Das erste Grupperennen der deutschen Saison 2017, die XTIP Frühjahrsmeile, endete am Sonntag in Düsseldorf mit dem Sieg des von Sascha Smrczek trainierten Lokalmatadoren Wonnemond. Der vierjährige Areion-Sohn des Stalles Frohnbach bescherte nicht nur seinem Besitzer, sondern auch seinem Jockey Bayarsaikhan Ganbat den ersten Gruppesieg.

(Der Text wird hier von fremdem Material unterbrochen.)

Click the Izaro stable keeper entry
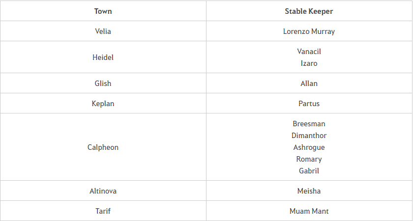The width and height of the screenshot is (413, 221). [309, 63]
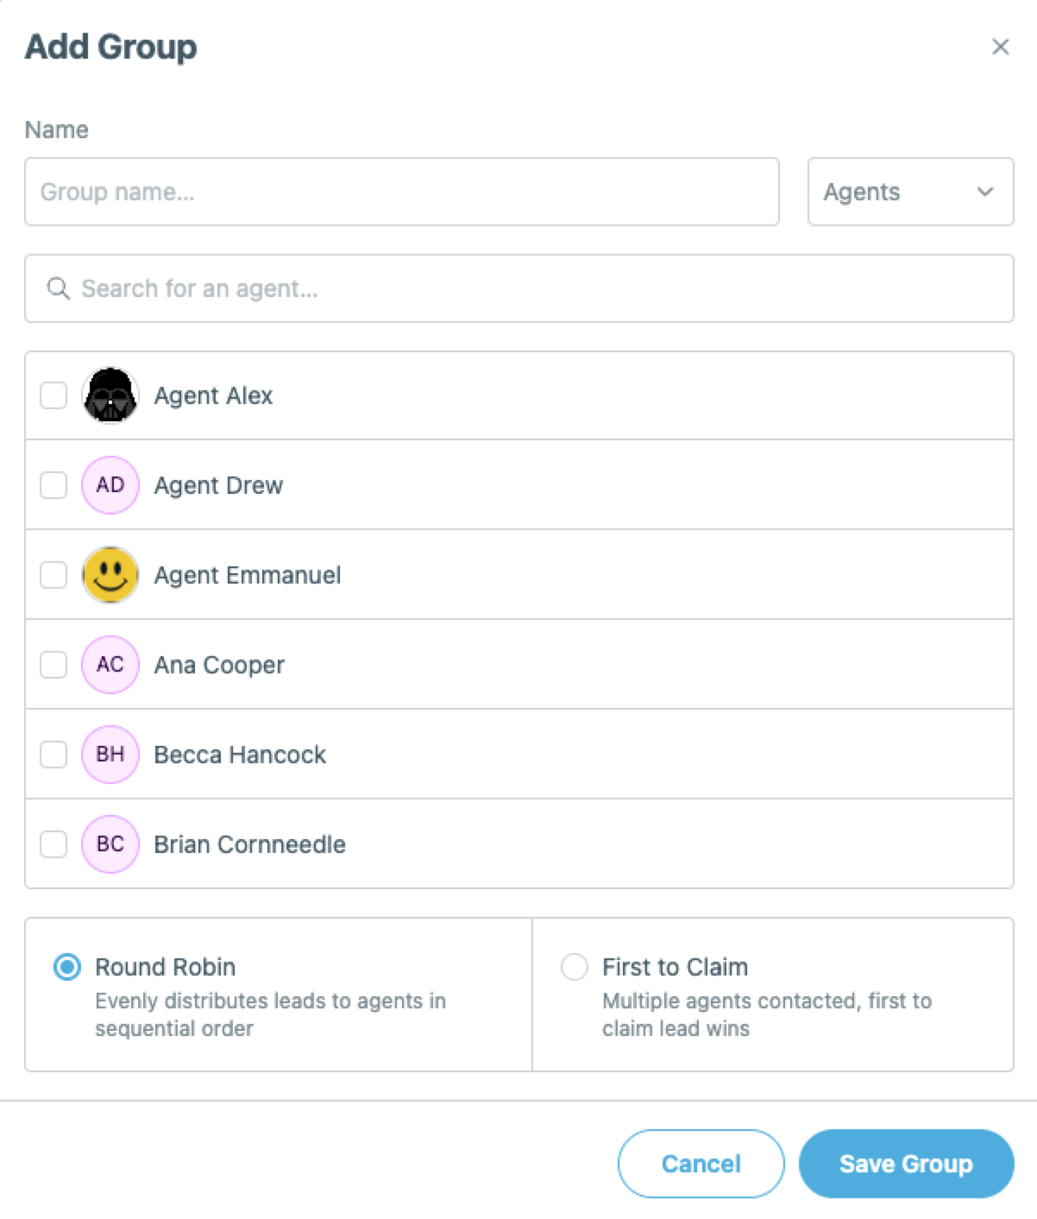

Der als 52:10-Favorit gestartete Bahnspezialist setzte sich sicher mit einer Länge Vorsprung gegen den 33:10-Co-Favoriten Degas durch, hinter dem Diplomat vor dem ebenfalls zur Quote von 33:10 ins Rennen gegangenen Millowitsch den dritten Platz belegte. Fünfter wurde De Treville vor Nordico und Palang.
Um das Tempo machte sich in dem mit 55.000 Euro dotierten Gruppe III-Rennen über 1600 Meter Andreas Suborics‘ Baroncello verdient, der von Millowitsch begleitet wurde, hinter dem man auf den weiteren Plätzen De Treville und Wonnemond sah, während Degas an drittletzter Stelle aus der Reserve geritten wurde.
Im Einlauf attackierte Millowitsch sofort Baroncello, aber an der Außenseite war auch Wonnemond zur Stelle, auch Degas griff in das Geschehen ein. Lange war alles möglich, am Ende war es schließlich Wonnemond, der das beste Ende hatte und Degas auf Platz verwies. Millowitsch wurde kurz vor der Linie von dem an der Innenseite noch stark endenden Diplomat passiert, der somit unter Höchstgewicht eine gute Form zeigte, und wie vor zwölf Monaten den dritten Platz in diesem Rennen belegte (Zum Video).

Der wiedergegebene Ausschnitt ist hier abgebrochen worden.